DATA FOR REVIEW >>
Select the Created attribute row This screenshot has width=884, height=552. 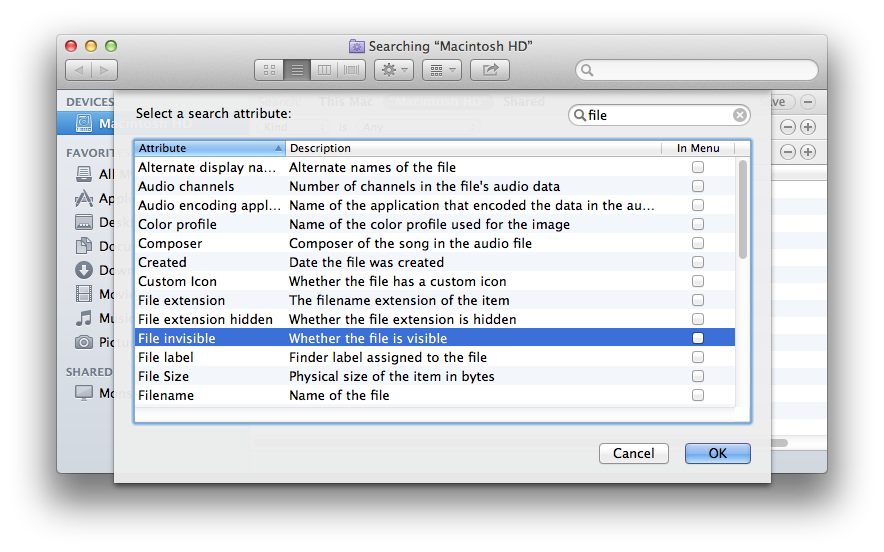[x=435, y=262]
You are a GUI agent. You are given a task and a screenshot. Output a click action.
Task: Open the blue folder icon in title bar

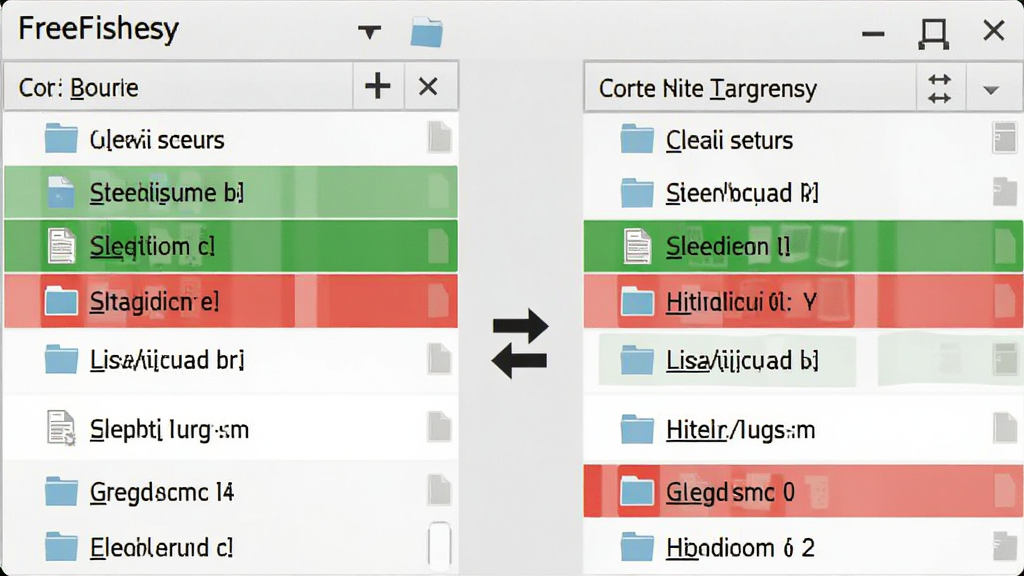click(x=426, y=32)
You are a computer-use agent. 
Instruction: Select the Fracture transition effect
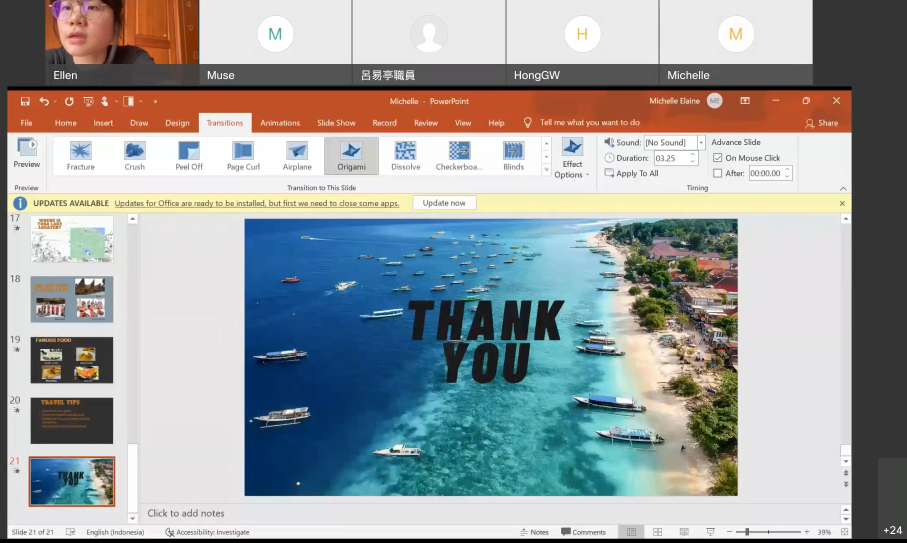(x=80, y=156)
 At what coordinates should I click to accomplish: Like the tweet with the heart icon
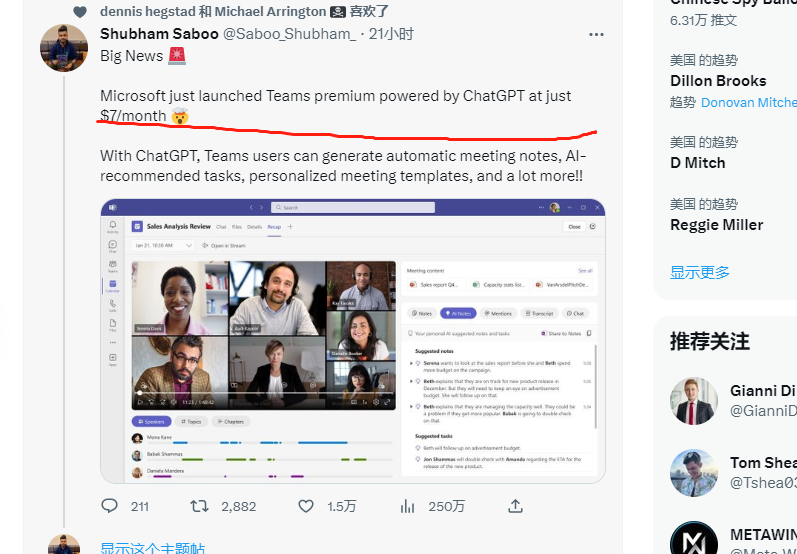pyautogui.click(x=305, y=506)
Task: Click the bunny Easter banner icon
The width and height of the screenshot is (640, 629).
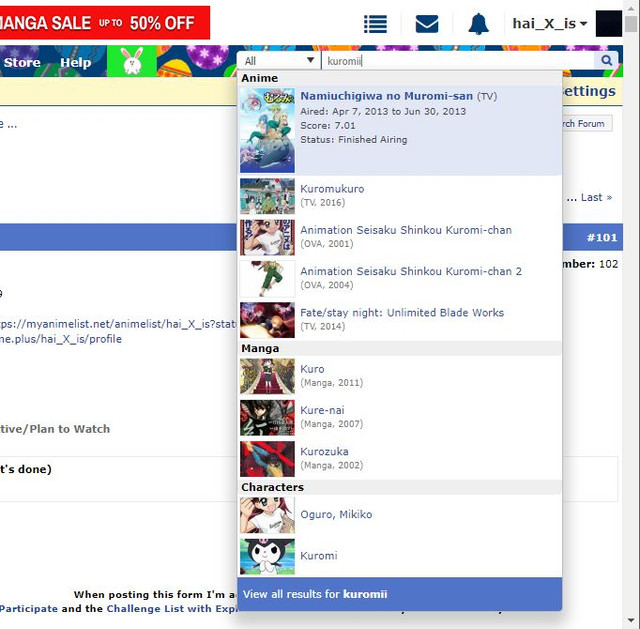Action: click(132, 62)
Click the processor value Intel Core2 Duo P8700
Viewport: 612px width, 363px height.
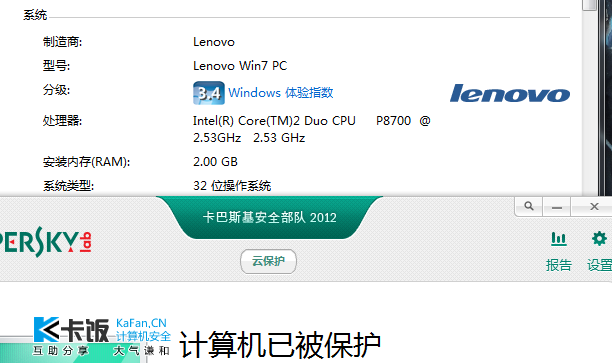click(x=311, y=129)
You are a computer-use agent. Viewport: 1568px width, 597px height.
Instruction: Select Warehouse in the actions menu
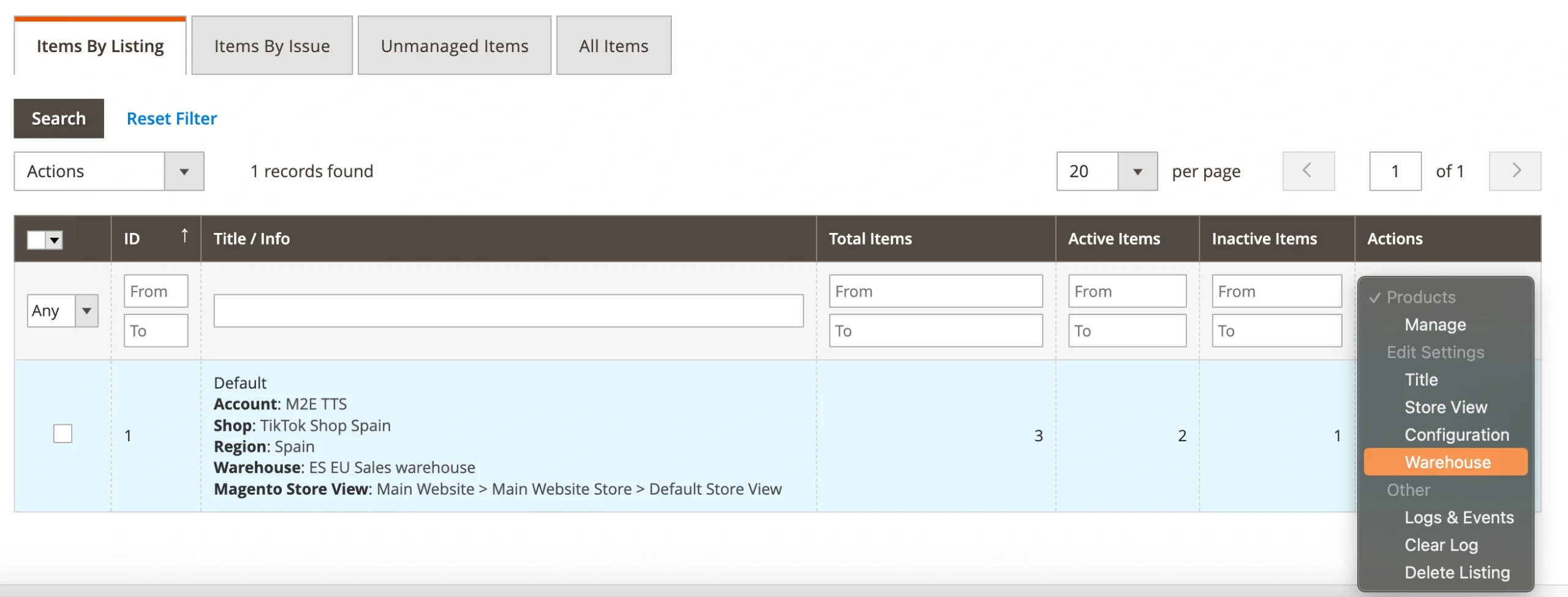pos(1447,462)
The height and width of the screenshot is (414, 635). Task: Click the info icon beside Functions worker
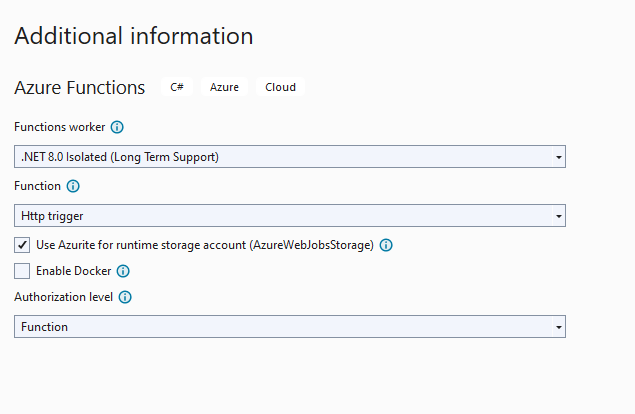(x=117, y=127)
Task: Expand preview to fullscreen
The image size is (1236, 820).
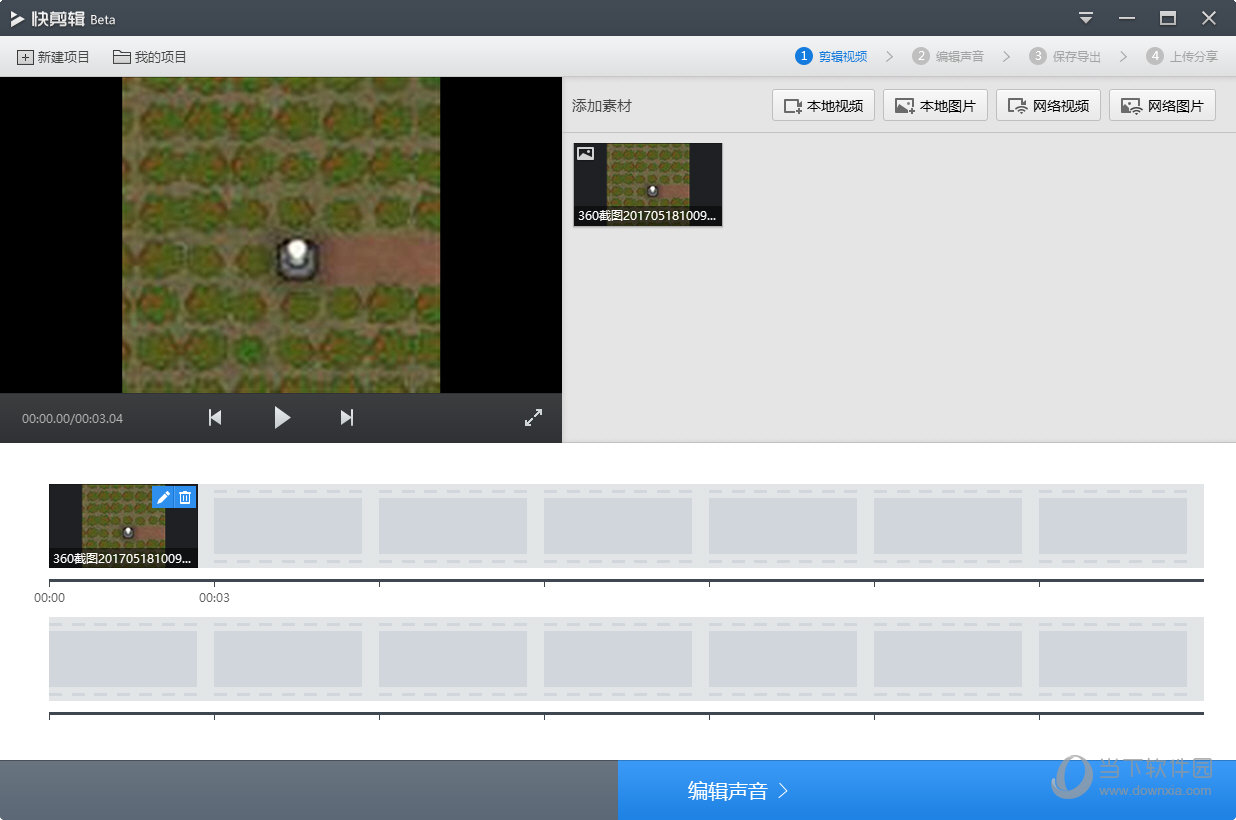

WORK INSTRUCTIONS >>
From the listing above, collect every line that mentions the word "agent".

ANSWER SECTION >>
You are a GUI agent. You are given a task and a screenshot. Output a click action.
You are a computer-use agent. 
You are a computer-use agent. Viewport: 1568px width, 597px height.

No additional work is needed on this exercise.